Having a succesful Joint-Venture partner should be considered a valuable asset, which I do not see back in the company's valuation, which now stands at a lousy CAD 8 mln. This valuation is beyond ridiculous IMO, but anyhow.
Read the following article reffering to Rubicon (by the way, I do not own Rubicon). It has a lot of success in the Red lake's Gold district, as indicated by the article below. Some quotes.
Start Quote
It's tied to the fact that I think people are starting to see beyond the credit crisis," said David Adamson, Rubicon's chief executive.
"And there were a small group of us that cashed up in that period. I think for those juniors that have good assets and have cash, there is a growing audience."
However, it remains a very small group -- cash is still incredibly hard to come by for junior companies, and investors have almost zero interest in early-stage projects (Ventana being one notable exception). But for the juniors that have projects that are well-financed and are either in production or likely to be in the future, the enthusiasm is back.

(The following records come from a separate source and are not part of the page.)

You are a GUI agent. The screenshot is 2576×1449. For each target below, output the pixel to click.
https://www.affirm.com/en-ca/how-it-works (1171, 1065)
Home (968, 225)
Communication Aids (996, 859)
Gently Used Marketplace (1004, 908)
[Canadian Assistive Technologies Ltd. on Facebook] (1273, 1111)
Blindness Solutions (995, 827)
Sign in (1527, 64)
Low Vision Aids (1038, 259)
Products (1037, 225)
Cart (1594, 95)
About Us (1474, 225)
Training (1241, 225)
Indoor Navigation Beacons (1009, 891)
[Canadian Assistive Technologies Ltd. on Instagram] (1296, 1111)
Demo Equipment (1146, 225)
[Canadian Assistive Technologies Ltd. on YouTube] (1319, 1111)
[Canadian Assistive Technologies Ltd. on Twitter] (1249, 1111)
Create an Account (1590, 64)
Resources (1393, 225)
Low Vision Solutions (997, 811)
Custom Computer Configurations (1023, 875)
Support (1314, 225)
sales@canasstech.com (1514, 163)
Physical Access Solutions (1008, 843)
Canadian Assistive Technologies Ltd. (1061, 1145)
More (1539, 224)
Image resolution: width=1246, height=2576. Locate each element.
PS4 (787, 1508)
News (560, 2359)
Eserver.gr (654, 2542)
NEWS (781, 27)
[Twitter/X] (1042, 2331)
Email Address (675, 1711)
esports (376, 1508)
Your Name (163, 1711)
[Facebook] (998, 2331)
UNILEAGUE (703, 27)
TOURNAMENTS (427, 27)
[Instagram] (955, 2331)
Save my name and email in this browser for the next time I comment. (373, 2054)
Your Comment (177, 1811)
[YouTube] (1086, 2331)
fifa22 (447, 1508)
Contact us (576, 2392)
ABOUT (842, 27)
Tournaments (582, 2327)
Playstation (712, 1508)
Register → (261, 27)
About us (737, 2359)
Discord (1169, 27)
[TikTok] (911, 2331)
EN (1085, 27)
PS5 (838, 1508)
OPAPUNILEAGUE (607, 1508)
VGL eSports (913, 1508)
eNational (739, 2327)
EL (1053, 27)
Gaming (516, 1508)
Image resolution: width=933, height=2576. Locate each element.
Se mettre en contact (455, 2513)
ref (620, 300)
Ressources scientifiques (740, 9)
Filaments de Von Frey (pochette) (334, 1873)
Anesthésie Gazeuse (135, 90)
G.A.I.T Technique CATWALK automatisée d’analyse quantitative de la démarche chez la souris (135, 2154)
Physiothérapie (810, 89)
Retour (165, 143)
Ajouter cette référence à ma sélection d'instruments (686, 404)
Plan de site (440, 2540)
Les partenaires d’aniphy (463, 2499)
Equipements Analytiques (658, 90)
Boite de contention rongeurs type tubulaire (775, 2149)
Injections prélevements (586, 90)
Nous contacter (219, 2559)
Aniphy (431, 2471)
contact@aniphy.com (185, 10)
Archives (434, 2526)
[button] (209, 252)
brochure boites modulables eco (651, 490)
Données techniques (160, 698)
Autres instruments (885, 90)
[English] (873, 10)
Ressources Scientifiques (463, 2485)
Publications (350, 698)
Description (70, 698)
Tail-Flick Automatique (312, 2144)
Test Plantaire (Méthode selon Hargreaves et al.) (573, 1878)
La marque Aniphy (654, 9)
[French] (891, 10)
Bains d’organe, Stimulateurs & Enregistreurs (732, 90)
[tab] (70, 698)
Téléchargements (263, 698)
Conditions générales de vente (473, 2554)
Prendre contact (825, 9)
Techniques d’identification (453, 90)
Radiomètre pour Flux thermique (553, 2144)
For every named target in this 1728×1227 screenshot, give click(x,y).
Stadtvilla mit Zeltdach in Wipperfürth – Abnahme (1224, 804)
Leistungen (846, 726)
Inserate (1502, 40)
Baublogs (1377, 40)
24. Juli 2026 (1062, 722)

While funds are putting cash back into the junior gold sector, they are also being selective about where it goes. Details like resource potential and political risk actually matter again, which was not always the case in the heady days of 2004 to 2007.
"There are frankly very few quality stories that have the potential to be mines. Because there's been a Darwinian culling of companies," Mr. Adamson said.
Rubicon is one of the names that has received the most interest in recent weeks, as the company's Phoenix gold project in Ontario's Red Lake gold district gets more promising each time the company releases drill data.
"With $66-million in the till right now, it allows us to move forward aggressively. And I think that helps investors get over the risk, because they know their company can deliver it to the next step," Mr. Adamson said."